Incipit:
" Il est vrai que j'ai logé six balles dans la tête de mon meilleur ami, et pourtant j'espère montrer par le présent récit que je ne suis pas son meurtrier" ( Lovecraft).
Mais, s'il est également vrai que je sors habituellement avec un pistolet chargé. Non que je croie nécessaire de devoir m'en servir un jour contre une quelconque agression. Mais, tout comme un chien, il me tient compagnie. Il me rassure, surtout quand je traverse les quartiers mal famés du vieux Londres. Mais, tout comme un chien également, je n'ai jamais eu l'intention de l'utiliser contre quiconque.
Ce jour-là, comme tous les soirs, à la même heure, je passai prendre James.
Nous cheminions ensemble vers notre pub habituel. Le grincement de nos brodequins sur le pavé inégal était le seul écho que répercutait la rue de Kensington. Soudain, d'une bouche d'égout sortit un chuintement; comme un bruit de canalisation qui se vide, puis plus rien.

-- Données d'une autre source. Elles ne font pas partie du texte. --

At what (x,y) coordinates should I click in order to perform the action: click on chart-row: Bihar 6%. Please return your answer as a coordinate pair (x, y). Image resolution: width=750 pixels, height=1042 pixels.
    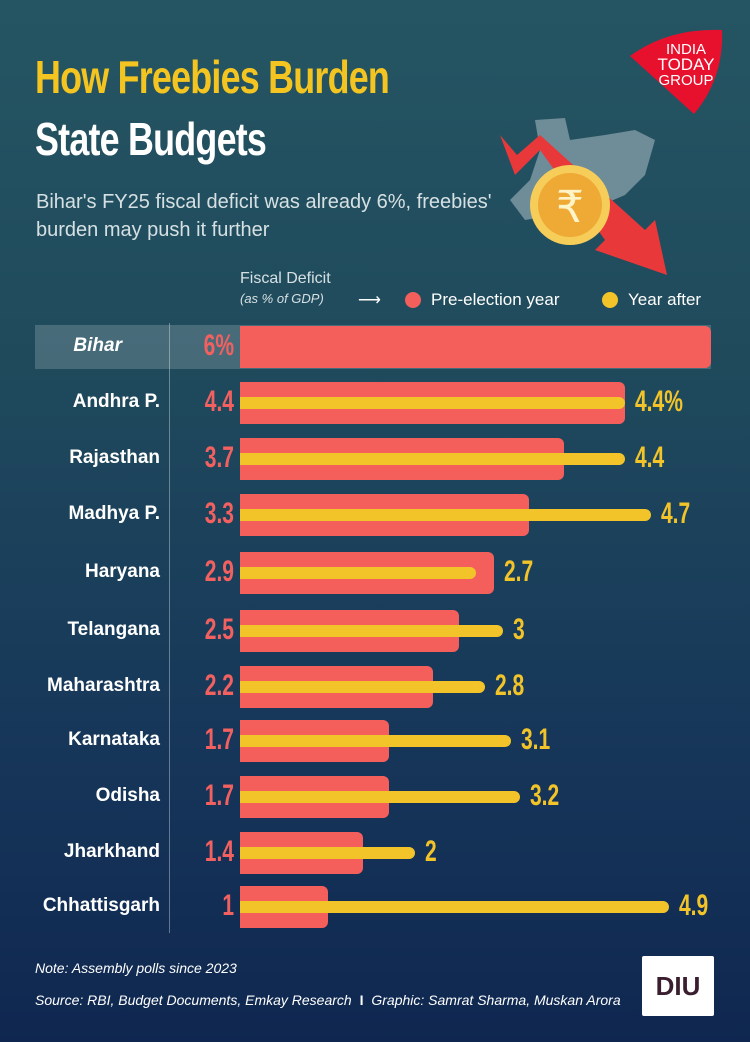
    Looking at the image, I should click on (375, 347).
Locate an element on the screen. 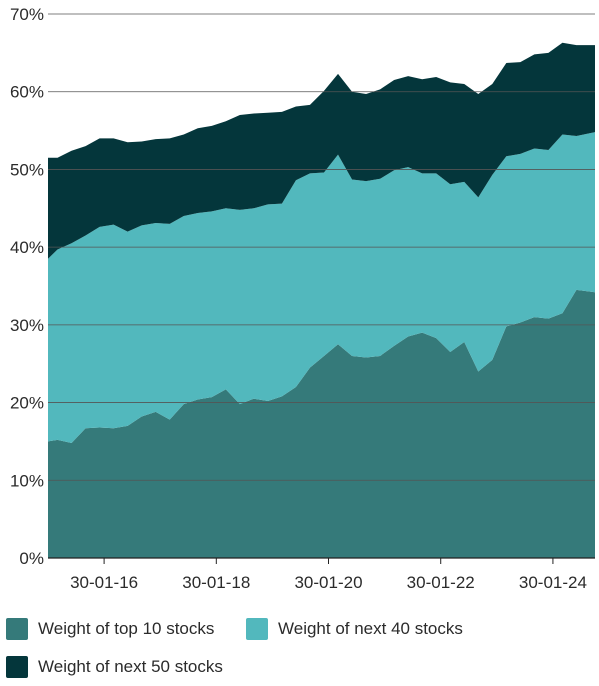 The height and width of the screenshot is (686, 599). x-tick-label: 30-01-24 is located at coordinates (553, 582).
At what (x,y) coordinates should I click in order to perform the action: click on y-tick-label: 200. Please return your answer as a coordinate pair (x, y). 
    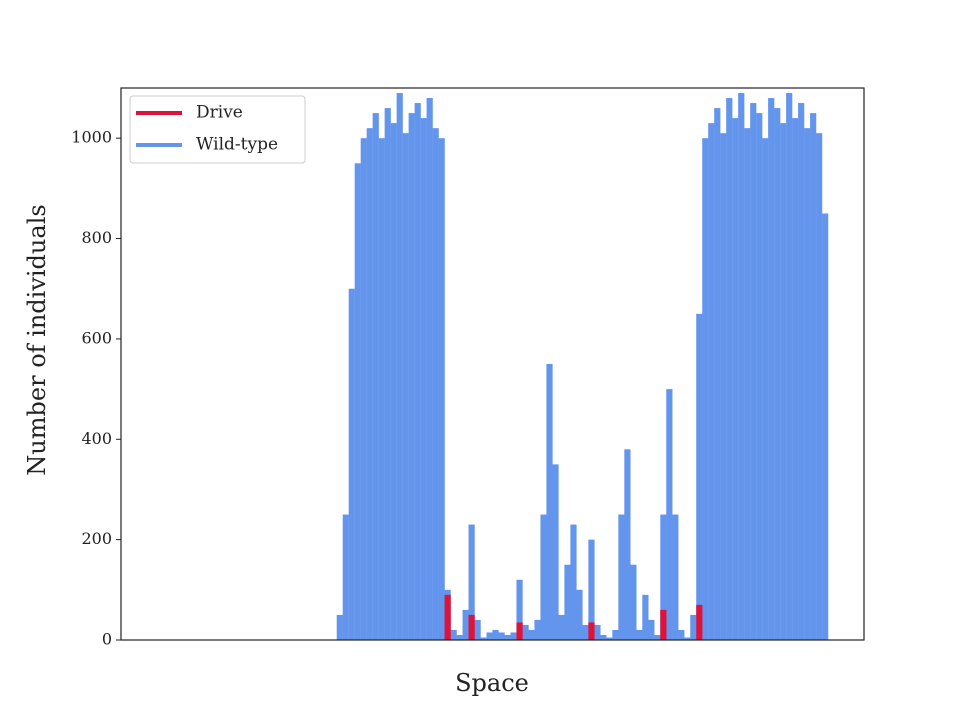
    Looking at the image, I should click on (96, 538).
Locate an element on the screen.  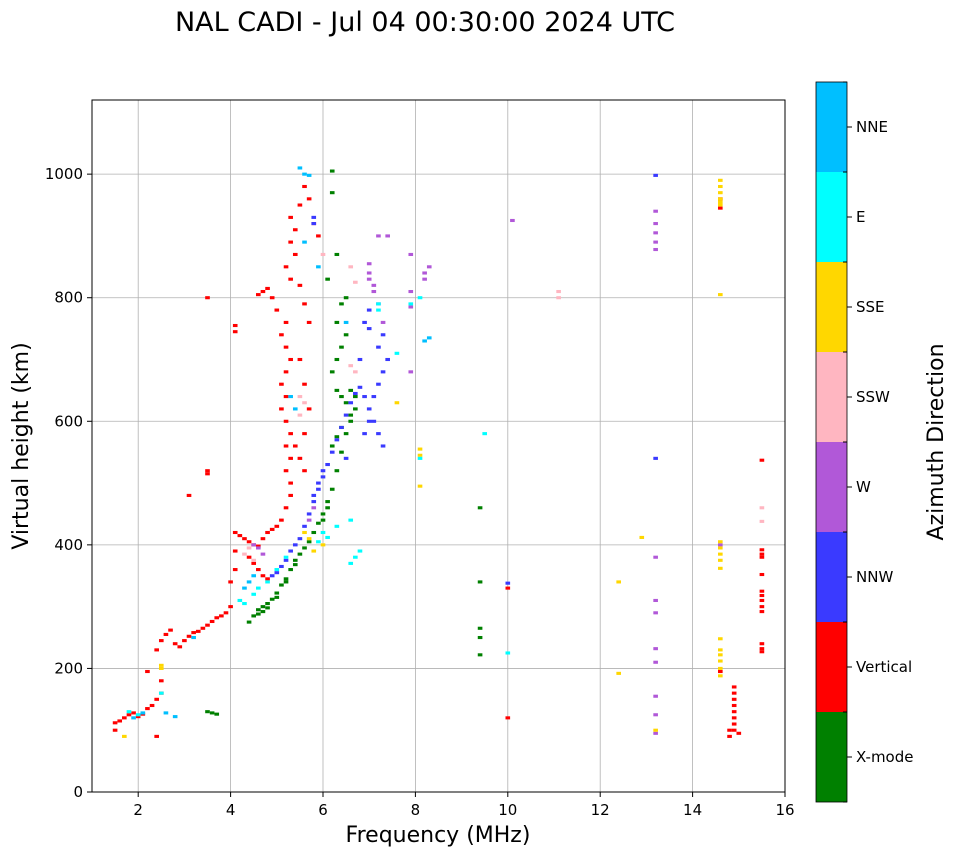
colorbar-tick-label: E is located at coordinates (860, 217).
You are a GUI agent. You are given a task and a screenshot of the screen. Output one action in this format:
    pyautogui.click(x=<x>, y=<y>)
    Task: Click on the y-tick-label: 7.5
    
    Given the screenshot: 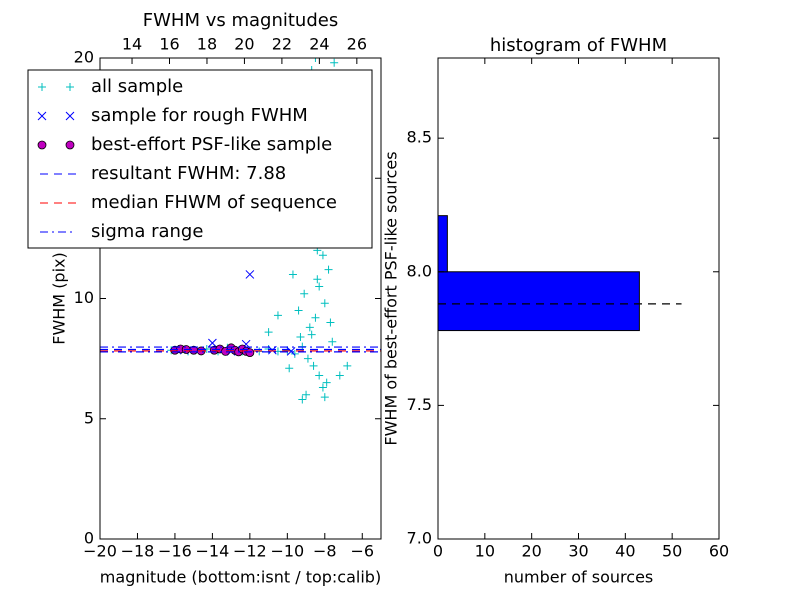 What is the action you would take?
    pyautogui.click(x=420, y=404)
    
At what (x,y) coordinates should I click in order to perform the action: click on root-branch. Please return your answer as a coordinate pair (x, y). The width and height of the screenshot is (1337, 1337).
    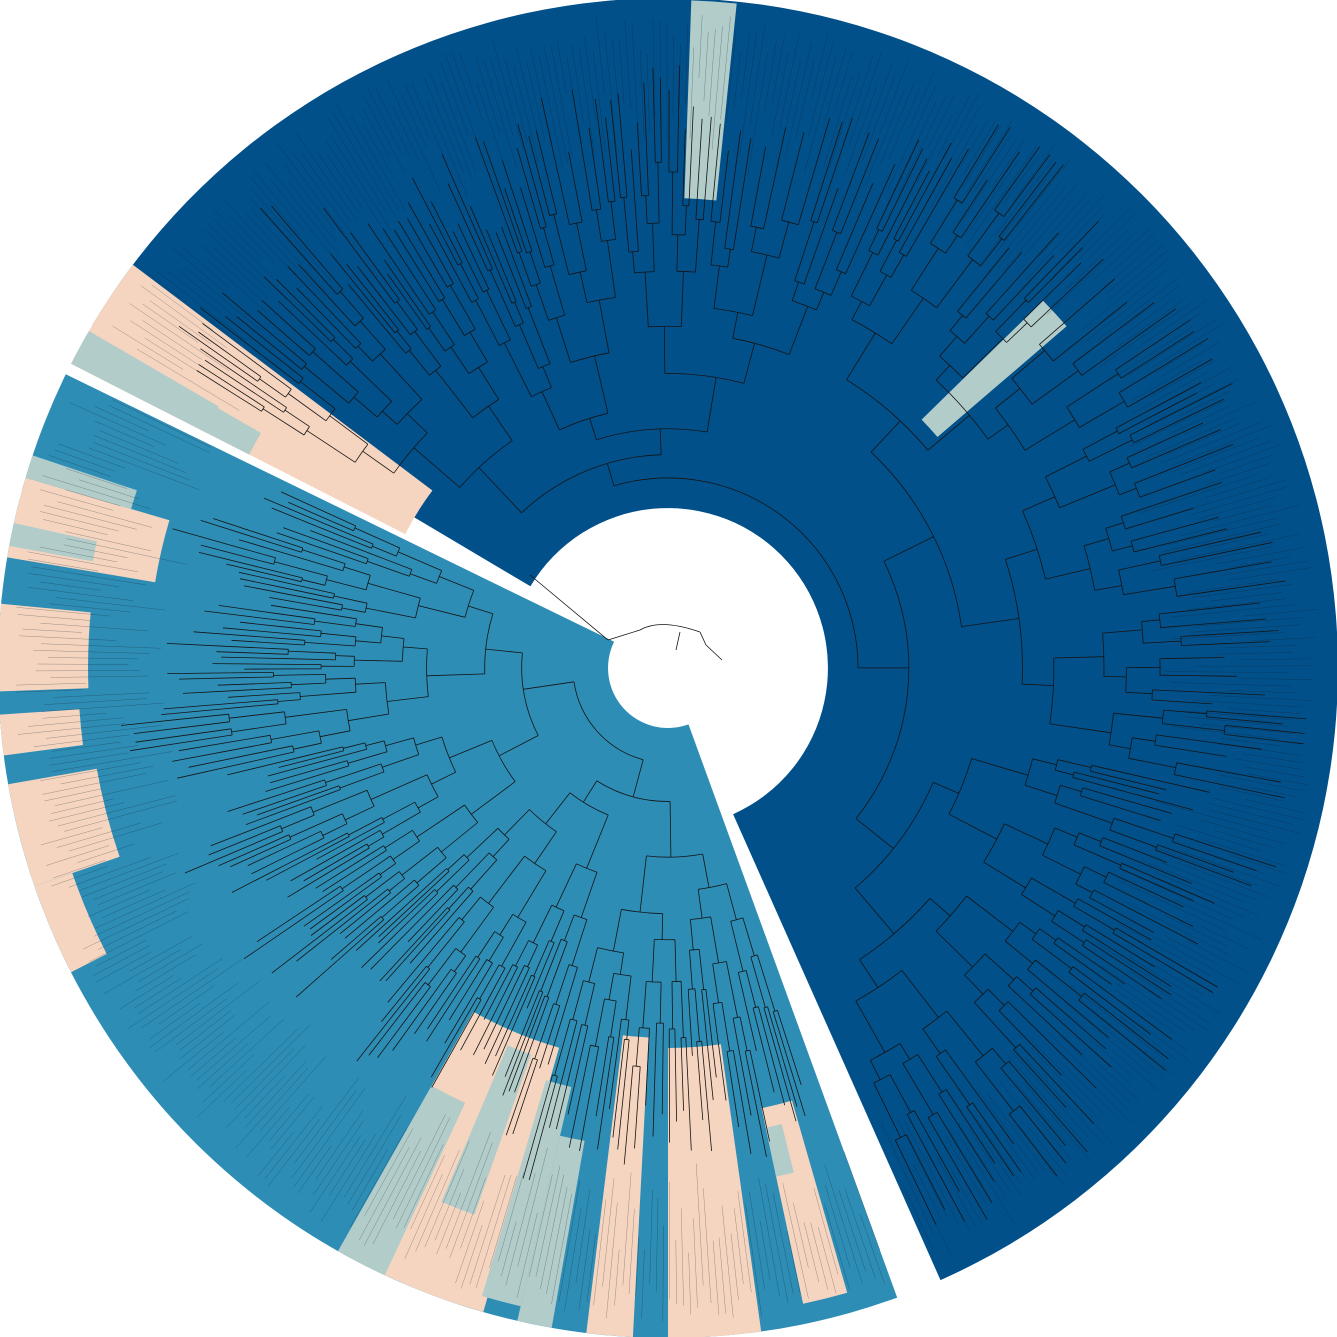
    Looking at the image, I should click on (569, 608).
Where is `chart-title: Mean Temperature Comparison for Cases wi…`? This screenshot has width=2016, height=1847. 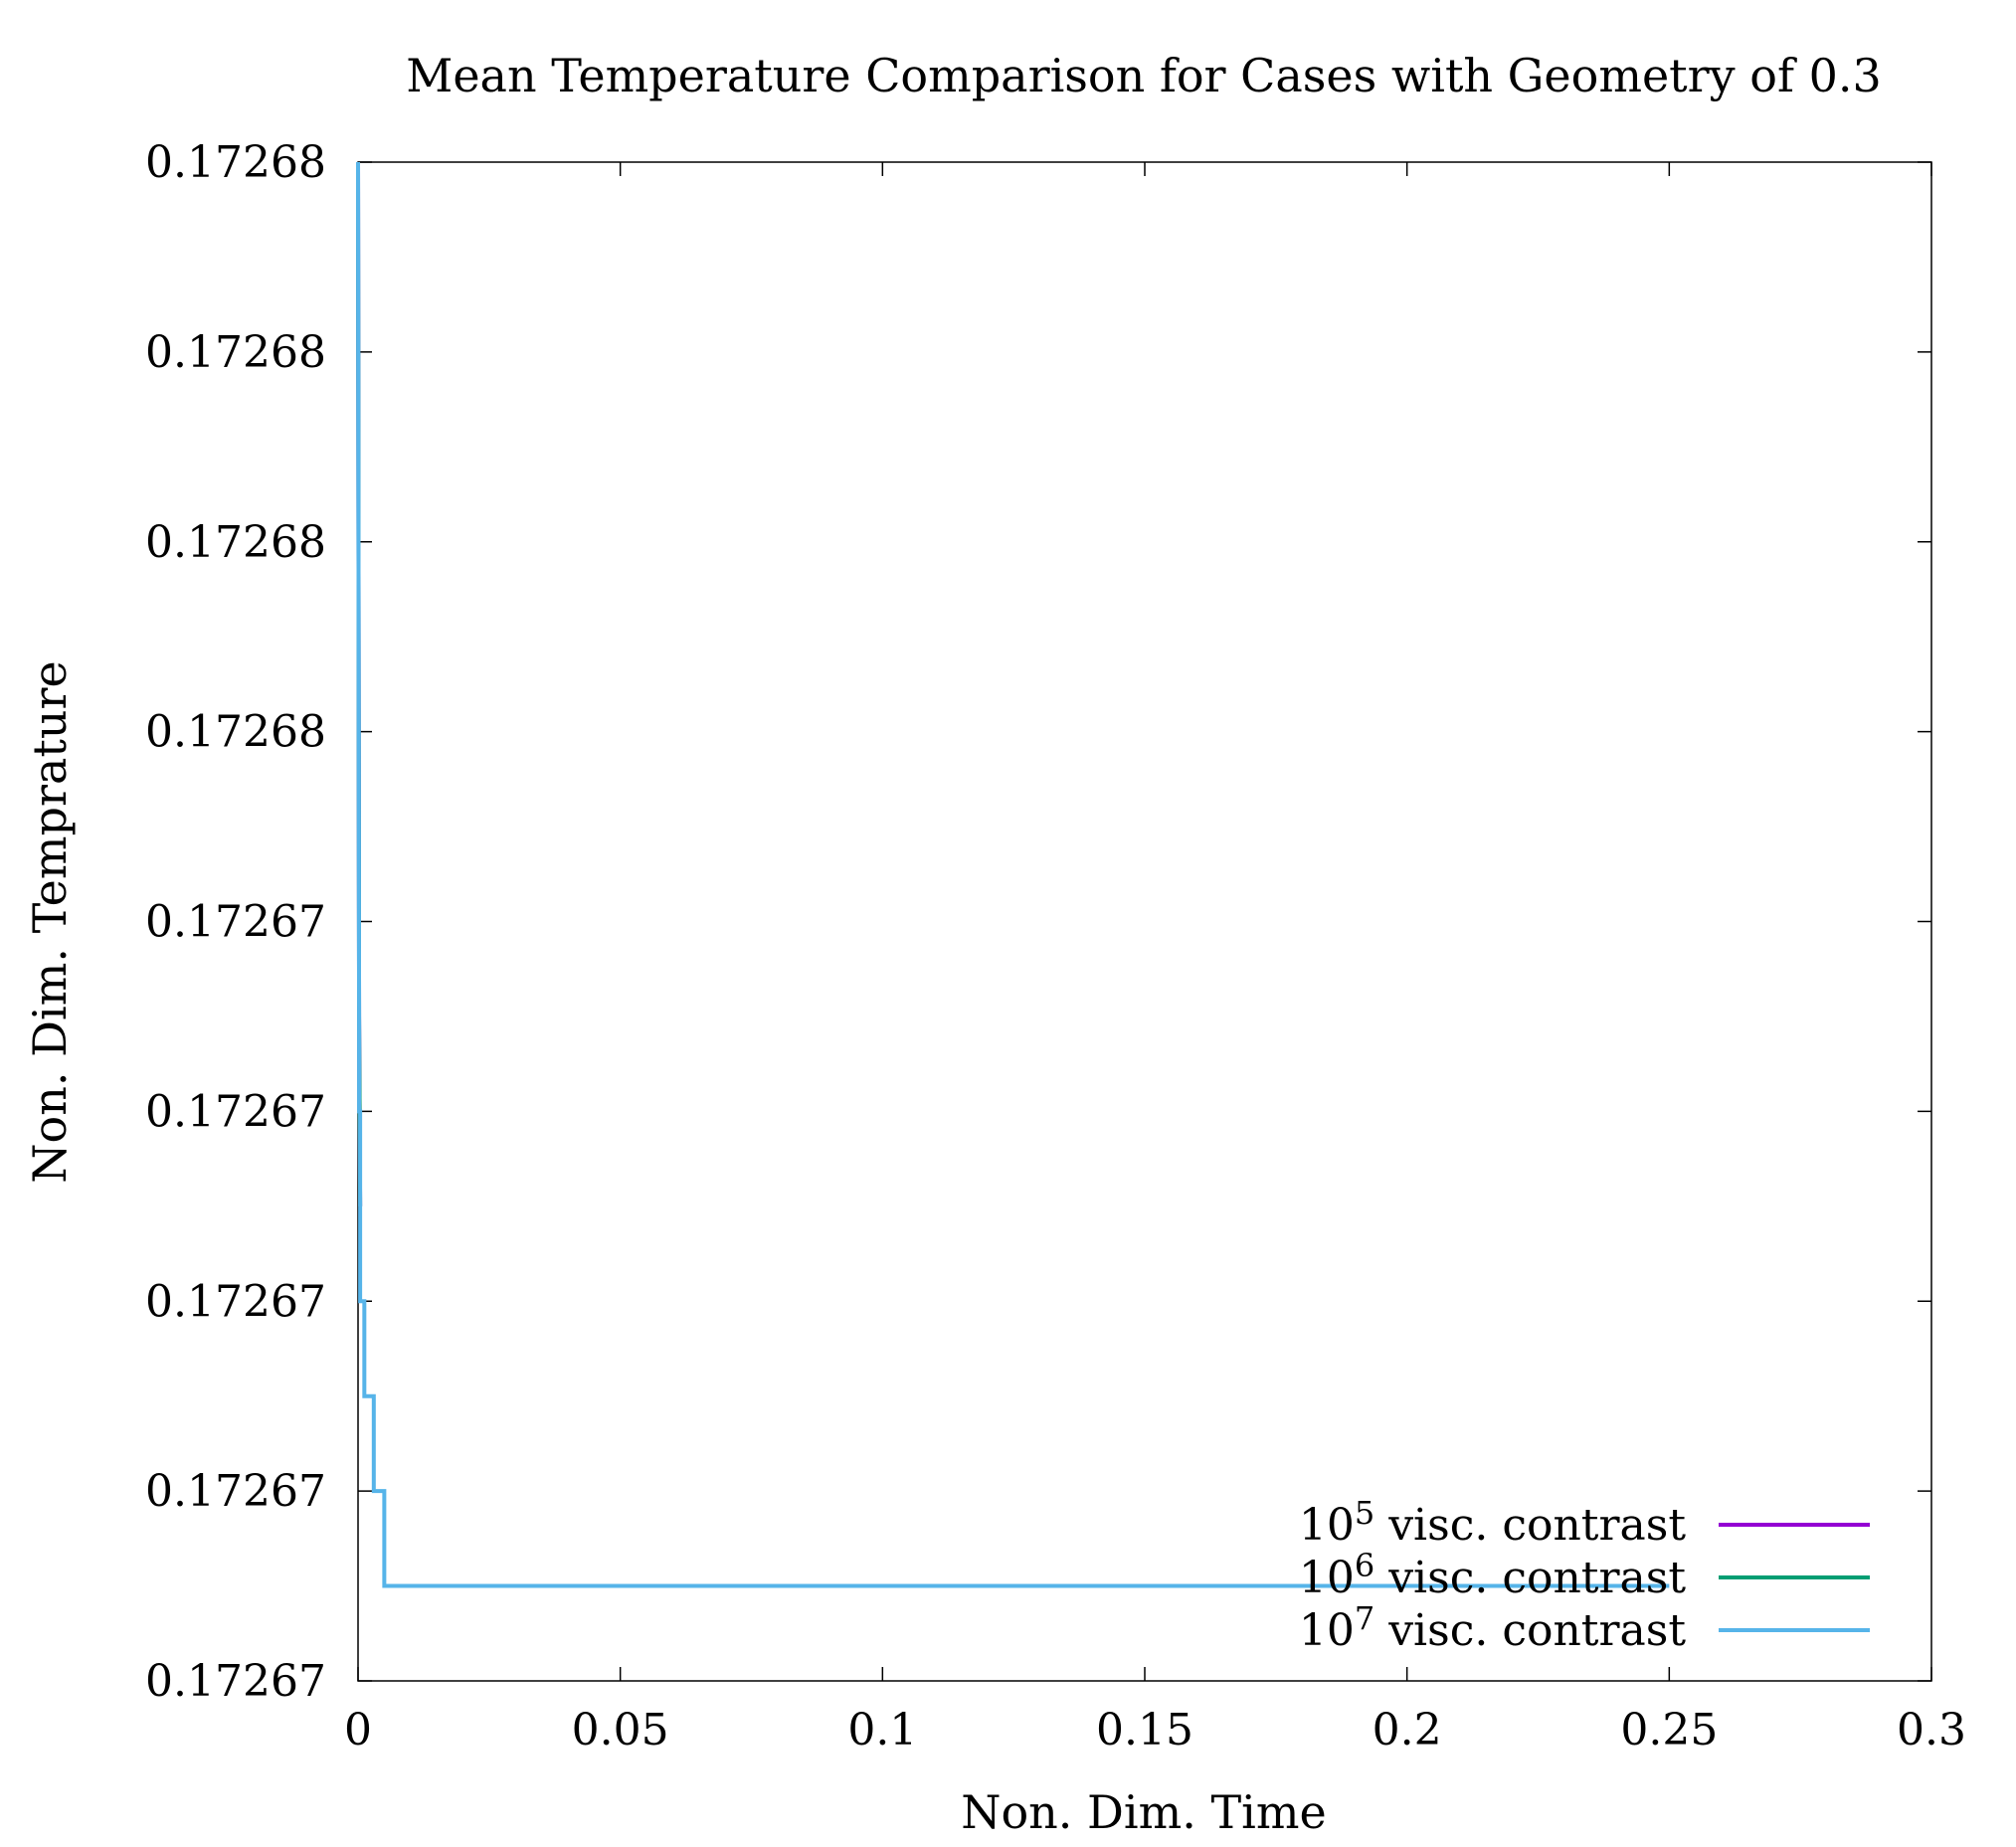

Et à chacune des huit bouches, jusqu'au pub, nous entendîmes ce bruit étrange; s'arrêtant, dès que nous les avions dépassées. Puis une brume, légère d'abord, puis de plus en plus dense envahit la chaussée. Soudain,James s'agrippa à moi, avant de chuter lourdement. Ses lèvres émirent un chuintement bizarre, comme s'il eut voulu parler. Je le rattrapai par le bord du veston. Mais il sembla se disloquer comme un pantin. Je me baissai, mis sa tête sur mes genoux et tentai de le ranimer. Plus un souffle ne semblait sortir de ses lèvres. En tâtant son pouls, je sentis qu'il ne battait plus. Et soudain, ricanant, il se dressa et me fit face. Ses yeux, comme un hologramme verdâtre, clignotaient dans le noir. Je compris alors qu'ils l'avaient tué et se servaient de son enveloppe pour perpétrer le même crime envers sur moi. Alors, machinalement, je sortis le pistolet de ma poche et tirai six coups. Mais ce fut uniquement parce que je n'avais pas le choix. Et si vous pratiquez une autopsie, vous vous apercevrez qu'il était mort bien avant.